1

I know that programming languages can be defined in EBNF which can be converted into regular expressions. Right now I am working on a very simple BASIC interpreter for a project. The code has to be entered in a gui which should validate the syntax to later transfer the code to an embedded system where it is executed.

I was googling to find an article or tutorial on writing a validator for this job but I could not really find such a thing. Is it just defining the regular expressions and try to match them?

Note: the GUI part is written in Java while the embedded code is written in C++.

clambake
  • 133
  • 4
  • I wouldn't try to do it in a regular expression. The classic approach would be to define lexicals and grammar in bison and yacc (gnu) – Lord_Gestalter Jul 23 '14 at 06:44
  • I added a note. – clambake Jul 23 '14 at 06:50
  • Even then it should be possible to glue in c-code. At least this approach would be to use an existing (pre-)solution proven in use over more than 20 years instead of ... well, let me quote "I had a problem, and used regular expressions to solve it. Now I have two problems" ;-) – Lord_Gestalter Jul 23 '14 at 06:56
  • 1
    you are right I'm having a look at jflex and antlr – clambake Jul 23 '14 at 07:04
  • I believe that coding a simple BASIC interpreter is much more difficult than what you believe. And it is less fun than e.g. coding a simple Lisp or Scheme interpreter. – Basile Starynkevitch Jul 23 '14 at 08:52

2 Answers2

5

Your initial premise that an EBNF language description can be converted to regular expressions is incorrect. The set of languages that can be parsed with regular expressions is a subset of the set of languages that can be described in EBNF.
For example, it is impossible to write a regular expression to check if nested parentheses are balanced.

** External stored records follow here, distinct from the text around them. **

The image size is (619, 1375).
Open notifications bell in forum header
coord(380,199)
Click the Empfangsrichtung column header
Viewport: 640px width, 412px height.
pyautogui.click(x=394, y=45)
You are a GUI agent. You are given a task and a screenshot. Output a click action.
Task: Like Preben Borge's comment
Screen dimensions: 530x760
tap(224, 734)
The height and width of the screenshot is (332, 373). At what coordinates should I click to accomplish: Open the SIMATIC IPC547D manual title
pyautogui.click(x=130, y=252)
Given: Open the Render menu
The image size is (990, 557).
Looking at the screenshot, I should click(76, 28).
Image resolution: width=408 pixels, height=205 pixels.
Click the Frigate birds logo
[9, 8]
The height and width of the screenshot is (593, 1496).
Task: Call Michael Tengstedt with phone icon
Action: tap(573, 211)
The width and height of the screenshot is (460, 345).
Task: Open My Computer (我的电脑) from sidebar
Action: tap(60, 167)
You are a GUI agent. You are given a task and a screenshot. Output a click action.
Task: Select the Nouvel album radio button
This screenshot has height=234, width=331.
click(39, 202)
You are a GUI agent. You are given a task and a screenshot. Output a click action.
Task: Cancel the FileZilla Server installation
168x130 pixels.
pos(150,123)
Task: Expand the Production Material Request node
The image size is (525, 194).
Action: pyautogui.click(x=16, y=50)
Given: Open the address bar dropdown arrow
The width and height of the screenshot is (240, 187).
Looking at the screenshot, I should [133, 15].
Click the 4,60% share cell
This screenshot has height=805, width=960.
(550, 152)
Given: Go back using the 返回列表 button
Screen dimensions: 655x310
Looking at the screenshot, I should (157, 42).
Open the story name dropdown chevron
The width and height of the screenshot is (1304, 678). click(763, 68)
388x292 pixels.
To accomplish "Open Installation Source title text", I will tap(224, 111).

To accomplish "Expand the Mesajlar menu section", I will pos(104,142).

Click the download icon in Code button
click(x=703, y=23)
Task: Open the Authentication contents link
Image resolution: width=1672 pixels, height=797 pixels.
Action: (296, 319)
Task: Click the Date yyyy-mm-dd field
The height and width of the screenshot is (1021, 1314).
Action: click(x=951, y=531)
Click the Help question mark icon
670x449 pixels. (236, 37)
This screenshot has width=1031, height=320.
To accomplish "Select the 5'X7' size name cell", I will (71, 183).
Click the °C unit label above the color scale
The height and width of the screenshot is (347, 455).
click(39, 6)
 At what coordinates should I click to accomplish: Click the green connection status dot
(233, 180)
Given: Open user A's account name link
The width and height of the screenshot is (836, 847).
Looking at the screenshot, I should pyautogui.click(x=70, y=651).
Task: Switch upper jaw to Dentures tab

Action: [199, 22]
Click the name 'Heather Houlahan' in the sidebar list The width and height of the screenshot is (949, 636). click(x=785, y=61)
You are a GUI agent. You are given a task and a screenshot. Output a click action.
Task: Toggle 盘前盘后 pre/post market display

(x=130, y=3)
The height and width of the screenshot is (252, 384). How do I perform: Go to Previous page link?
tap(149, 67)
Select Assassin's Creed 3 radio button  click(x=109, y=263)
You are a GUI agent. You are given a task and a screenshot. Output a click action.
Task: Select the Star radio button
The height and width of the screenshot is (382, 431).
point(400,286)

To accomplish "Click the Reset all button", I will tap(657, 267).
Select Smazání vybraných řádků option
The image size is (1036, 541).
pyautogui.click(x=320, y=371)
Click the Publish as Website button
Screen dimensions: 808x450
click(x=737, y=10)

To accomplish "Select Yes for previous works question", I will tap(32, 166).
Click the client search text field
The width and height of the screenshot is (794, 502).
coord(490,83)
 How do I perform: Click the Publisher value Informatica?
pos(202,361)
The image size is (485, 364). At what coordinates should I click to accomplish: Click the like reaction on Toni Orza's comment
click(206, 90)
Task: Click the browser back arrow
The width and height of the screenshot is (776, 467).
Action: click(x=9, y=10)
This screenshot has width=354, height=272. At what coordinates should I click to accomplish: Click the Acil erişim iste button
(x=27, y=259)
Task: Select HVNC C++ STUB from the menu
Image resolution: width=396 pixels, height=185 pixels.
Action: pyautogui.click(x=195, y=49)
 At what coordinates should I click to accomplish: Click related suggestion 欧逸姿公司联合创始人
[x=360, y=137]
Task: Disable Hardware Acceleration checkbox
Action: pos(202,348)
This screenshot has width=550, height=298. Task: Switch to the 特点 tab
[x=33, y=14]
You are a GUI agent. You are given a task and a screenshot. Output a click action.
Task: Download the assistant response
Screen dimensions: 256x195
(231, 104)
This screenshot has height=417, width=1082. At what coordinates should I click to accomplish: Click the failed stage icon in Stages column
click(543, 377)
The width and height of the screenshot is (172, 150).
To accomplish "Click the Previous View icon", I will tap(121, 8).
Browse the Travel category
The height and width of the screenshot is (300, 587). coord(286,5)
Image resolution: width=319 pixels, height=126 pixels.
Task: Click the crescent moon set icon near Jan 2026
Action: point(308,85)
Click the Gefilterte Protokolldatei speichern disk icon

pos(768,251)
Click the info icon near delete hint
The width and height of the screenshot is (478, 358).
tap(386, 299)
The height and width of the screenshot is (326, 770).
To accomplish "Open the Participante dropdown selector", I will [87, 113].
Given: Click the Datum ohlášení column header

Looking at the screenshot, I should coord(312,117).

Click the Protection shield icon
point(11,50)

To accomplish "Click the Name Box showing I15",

The best way to validate your language input is to write a parser for it. There are also parser generators (a-la yacc/bison) for Java.

Bart van Ingen Schenau
  • 71,712
  • 20
  • 110
  • 179
  • And of course, the initial premise of the initial premise is also incorrect: not all programming languages can be described by EBNF, only those whose syntax is context-free can. – Jörg W Mittag Jul 23 '14 at 14:03
0

Code validation should not only be syntactical, but more importantly should take some of the semantics, which is much harder. Read about static program analysis, type inference, etc...

For your project, did you consider embedding an existing interpreter (e.g. guile or Lua, etc...) inside your program?

If you want to write an interpreter, read about domain specific languages. See also this answer to a related question.

Basile Starynkevitch
  • 32,434
  • 6
  • 84
  • 125